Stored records

================

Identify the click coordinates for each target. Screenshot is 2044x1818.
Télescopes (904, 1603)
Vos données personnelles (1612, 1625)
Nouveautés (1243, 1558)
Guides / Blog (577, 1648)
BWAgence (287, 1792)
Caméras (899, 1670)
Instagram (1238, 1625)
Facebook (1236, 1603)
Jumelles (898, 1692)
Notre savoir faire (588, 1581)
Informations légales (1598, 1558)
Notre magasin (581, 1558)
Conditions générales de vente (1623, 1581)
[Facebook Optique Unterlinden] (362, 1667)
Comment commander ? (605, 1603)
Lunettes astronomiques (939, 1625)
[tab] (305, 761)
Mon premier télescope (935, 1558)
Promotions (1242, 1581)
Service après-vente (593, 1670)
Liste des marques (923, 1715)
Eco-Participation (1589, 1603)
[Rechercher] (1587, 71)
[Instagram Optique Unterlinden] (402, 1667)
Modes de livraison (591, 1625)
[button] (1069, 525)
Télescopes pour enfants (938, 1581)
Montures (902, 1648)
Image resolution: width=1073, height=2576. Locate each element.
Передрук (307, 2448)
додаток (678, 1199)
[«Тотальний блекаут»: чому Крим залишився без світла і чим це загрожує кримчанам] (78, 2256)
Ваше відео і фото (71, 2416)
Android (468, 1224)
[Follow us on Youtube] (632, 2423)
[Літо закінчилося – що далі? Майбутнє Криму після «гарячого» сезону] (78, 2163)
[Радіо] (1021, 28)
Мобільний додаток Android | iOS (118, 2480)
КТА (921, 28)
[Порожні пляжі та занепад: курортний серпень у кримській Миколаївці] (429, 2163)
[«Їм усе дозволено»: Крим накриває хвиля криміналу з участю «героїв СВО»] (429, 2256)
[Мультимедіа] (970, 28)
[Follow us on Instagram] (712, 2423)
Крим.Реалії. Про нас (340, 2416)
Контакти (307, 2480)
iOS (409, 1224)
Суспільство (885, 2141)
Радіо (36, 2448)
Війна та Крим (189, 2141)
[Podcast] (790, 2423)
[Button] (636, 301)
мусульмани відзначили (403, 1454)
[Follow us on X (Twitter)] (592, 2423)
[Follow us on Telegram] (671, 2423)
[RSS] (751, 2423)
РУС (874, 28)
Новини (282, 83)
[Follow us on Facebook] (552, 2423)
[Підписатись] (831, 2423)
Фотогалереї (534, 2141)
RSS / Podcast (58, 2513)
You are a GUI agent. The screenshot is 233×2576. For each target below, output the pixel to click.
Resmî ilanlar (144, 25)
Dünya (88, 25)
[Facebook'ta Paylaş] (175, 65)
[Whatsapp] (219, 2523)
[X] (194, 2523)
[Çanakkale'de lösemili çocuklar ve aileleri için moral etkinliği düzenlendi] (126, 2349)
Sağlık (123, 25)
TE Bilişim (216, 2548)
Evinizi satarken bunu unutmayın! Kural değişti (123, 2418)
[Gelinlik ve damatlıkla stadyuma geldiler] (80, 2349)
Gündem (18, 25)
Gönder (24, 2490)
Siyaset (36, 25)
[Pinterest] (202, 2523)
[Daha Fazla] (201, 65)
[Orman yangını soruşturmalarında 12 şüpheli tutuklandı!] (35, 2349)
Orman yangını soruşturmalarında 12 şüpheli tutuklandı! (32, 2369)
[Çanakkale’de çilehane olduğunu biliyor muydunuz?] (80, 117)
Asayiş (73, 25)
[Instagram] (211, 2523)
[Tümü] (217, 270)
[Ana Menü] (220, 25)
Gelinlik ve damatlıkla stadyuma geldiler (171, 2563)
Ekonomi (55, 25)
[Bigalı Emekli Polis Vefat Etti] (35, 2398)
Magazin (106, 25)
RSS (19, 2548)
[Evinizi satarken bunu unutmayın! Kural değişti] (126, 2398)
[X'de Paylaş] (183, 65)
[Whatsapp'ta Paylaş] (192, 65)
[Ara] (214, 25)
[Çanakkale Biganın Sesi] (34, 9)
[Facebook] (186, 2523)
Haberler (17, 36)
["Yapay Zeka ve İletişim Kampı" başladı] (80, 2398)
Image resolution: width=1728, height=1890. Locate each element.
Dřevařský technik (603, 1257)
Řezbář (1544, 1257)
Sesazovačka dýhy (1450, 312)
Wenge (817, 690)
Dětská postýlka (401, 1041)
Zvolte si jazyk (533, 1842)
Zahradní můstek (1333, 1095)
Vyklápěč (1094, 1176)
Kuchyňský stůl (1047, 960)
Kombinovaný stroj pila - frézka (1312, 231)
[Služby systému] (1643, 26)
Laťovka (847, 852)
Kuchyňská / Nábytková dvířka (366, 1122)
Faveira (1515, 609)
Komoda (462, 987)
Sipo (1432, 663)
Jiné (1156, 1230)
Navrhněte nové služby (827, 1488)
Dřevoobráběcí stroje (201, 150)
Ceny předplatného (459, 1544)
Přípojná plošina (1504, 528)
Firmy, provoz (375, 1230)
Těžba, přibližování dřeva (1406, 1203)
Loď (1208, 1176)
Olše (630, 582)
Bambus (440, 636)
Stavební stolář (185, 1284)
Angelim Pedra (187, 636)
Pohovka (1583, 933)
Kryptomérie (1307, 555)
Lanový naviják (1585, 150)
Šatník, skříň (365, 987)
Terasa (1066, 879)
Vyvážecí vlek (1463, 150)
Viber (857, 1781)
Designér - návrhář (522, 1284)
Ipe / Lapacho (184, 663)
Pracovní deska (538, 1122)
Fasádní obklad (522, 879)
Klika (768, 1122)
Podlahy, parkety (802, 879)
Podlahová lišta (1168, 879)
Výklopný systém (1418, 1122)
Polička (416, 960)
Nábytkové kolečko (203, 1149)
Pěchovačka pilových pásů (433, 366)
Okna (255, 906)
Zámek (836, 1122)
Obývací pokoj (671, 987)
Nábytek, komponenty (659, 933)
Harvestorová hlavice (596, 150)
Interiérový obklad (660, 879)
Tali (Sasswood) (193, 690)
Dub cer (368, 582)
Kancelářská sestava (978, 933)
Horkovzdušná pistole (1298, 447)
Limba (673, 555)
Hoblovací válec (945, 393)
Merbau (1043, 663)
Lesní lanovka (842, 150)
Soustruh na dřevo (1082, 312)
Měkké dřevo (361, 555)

================

Every record must be output again with its wording unchanged.

Identify the click coordinates for each target. Screenshot is 2044x1818.
Télescopes (904, 1603)
Vos données personnelles (1612, 1625)
Nouveautés (1243, 1558)
Guides / Blog (577, 1648)
BWAgence (287, 1792)
Caméras (899, 1670)
Instagram (1238, 1625)
Facebook (1236, 1603)
Jumelles (898, 1692)
Notre savoir faire (588, 1581)
Informations légales (1598, 1558)
Notre magasin (581, 1558)
Conditions générales de vente (1623, 1581)
[Facebook Optique Unterlinden] (362, 1667)
Comment commander ? (605, 1603)
Lunettes astronomiques (939, 1625)
[tab] (305, 761)
Mon premier télescope (935, 1558)
Promotions (1242, 1581)
Service après-vente (593, 1670)
Liste des marques (923, 1715)
Eco-Participation (1589, 1603)
[Rechercher] (1587, 71)
[Instagram Optique Unterlinden] (402, 1667)
Modes de livraison (591, 1625)
[button] (1069, 525)
Télescopes pour enfants (938, 1581)
Montures (902, 1648)
Image resolution: width=1073, height=2576. Locate each element.
Передрук (307, 2448)
додаток (678, 1199)
[«Тотальний блекаут»: чому Крим залишився без світла і чим це загрожує кримчанам] (78, 2256)
Ваше відео і фото (71, 2416)
Android (468, 1224)
[Follow us on Youtube] (632, 2423)
[Літо закінчилося – що далі? Майбутнє Криму після «гарячого» сезону] (78, 2163)
[Радіо] (1021, 28)
Мобільний додаток Android | iOS (118, 2480)
КТА (921, 28)
[Порожні пляжі та занепад: курортний серпень у кримській Миколаївці] (429, 2163)
[«Їм усе дозволено»: Крим накриває хвиля криміналу з участю «героїв СВО»] (429, 2256)
[Мультимедіа] (970, 28)
[Follow us on Instagram] (712, 2423)
Крим.Реалії. Про нас (340, 2416)
Контакти (307, 2480)
iOS (409, 1224)
Суспільство (885, 2141)
Радіо (36, 2448)
Війна та Крим (189, 2141)
[Podcast] (790, 2423)
[Button] (636, 301)
мусульмани відзначили (403, 1454)
[Follow us on X (Twitter)] (592, 2423)
[Follow us on Telegram] (671, 2423)
[RSS] (751, 2423)
РУС (874, 28)
Новини (282, 83)
[Follow us on Facebook] (552, 2423)
[Підписатись] (831, 2423)
Фотогалереї (534, 2141)
RSS / Podcast (58, 2513)
You are a GUI agent. The screenshot is 233×2576. For each target below, output the pixel to click.
Resmî ilanlar (144, 25)
Dünya (88, 25)
[Facebook'ta Paylaş] (175, 65)
[Whatsapp] (219, 2523)
[X] (194, 2523)
[Çanakkale'de lösemili çocuklar ve aileleri için moral etkinliği düzenlendi] (126, 2349)
Sağlık (123, 25)
TE Bilişim (216, 2548)
Evinizi satarken bunu unutmayın! Kural değişti (123, 2418)
[Gelinlik ve damatlıkla stadyuma geldiler] (80, 2349)
Gündem (18, 25)
Gönder (24, 2490)
Siyaset (36, 25)
[Pinterest] (202, 2523)
[Daha Fazla] (201, 65)
[Orman yangını soruşturmalarında 12 şüpheli tutuklandı!] (35, 2349)
Orman yangını soruşturmalarında 12 şüpheli tutuklandı! (32, 2369)
[Çanakkale’de çilehane olduğunu biliyor muydunuz?] (80, 117)
Asayiş (73, 25)
[Instagram] (211, 2523)
[Tümü] (217, 270)
[Ana Menü] (220, 25)
Gelinlik ve damatlıkla stadyuma geldiler (171, 2563)
Ekonomi (55, 25)
[Bigalı Emekli Polis Vefat Etti] (35, 2398)
Magazin (106, 25)
RSS (19, 2548)
[Evinizi satarken bunu unutmayın! Kural değişti] (126, 2398)
[X'de Paylaş] (183, 65)
[Whatsapp'ta Paylaş] (192, 65)
[Ara] (214, 25)
[Çanakkale Biganın Sesi] (34, 9)
[Facebook] (186, 2523)
Haberler (17, 36)
["Yapay Zeka ve İletişim Kampı" başladı] (80, 2398)
Image resolution: width=1728, height=1890. Locate each element.
Dřevařský technik (603, 1257)
Řezbář (1544, 1257)
Sesazovačka dýhy (1450, 312)
Wenge (817, 690)
Dětská postýlka (401, 1041)
Zvolte si jazyk (533, 1842)
Zahradní můstek (1333, 1095)
Vyklápěč (1094, 1176)
Kuchyňský stůl (1047, 960)
Kombinovaný stroj pila - frézka (1312, 231)
[Služby systému] (1643, 26)
Laťovka (847, 852)
Kuchyňská / Nábytková dvířka (366, 1122)
Faveira (1515, 609)
Komoda (462, 987)
Sipo (1432, 663)
Jiné (1156, 1230)
Navrhněte nové služby (827, 1488)
Dřevoobráběcí stroje (201, 150)
Ceny předplatného (459, 1544)
Přípojná plošina (1504, 528)
Firmy, provoz (375, 1230)
Těžba, přibližování dřeva (1406, 1203)
Loď (1208, 1176)
Olše (630, 582)
Bambus (440, 636)
Stavební stolář (185, 1284)
Angelim Pedra (187, 636)
Pohovka (1583, 933)
Kryptomérie (1307, 555)
Lanový naviják (1585, 150)
Šatník, skříň (365, 987)
Terasa (1066, 879)
Vyvážecí vlek (1463, 150)
Viber (857, 1781)
Designér - návrhář (522, 1284)
Ipe / Lapacho (184, 663)
Pracovní deska (538, 1122)
Fasádní obklad (522, 879)
Klika (768, 1122)
Podlahy, parkety (802, 879)
Podlahová lišta (1168, 879)
Výklopný systém (1418, 1122)
Polička (416, 960)
Nábytkové kolečko (203, 1149)
Pěchovačka pilových pásů (433, 366)
Okna (255, 906)
Zámek (836, 1122)
Obývací pokoj (671, 987)
Nábytek, komponenty (659, 933)
Harvestorová hlavice (596, 150)
Interiérový obklad (660, 879)
Tali (Sasswood) (193, 690)
Dub cer (368, 582)
Kancelářská sestava (978, 933)
Horkovzdušná pistole (1298, 447)
Limba (673, 555)
Hoblovací válec (945, 393)
Merbau (1043, 663)
Lesní lanovka (842, 150)
Soustruh na dřevo (1082, 312)
Měkké dřevo (361, 555)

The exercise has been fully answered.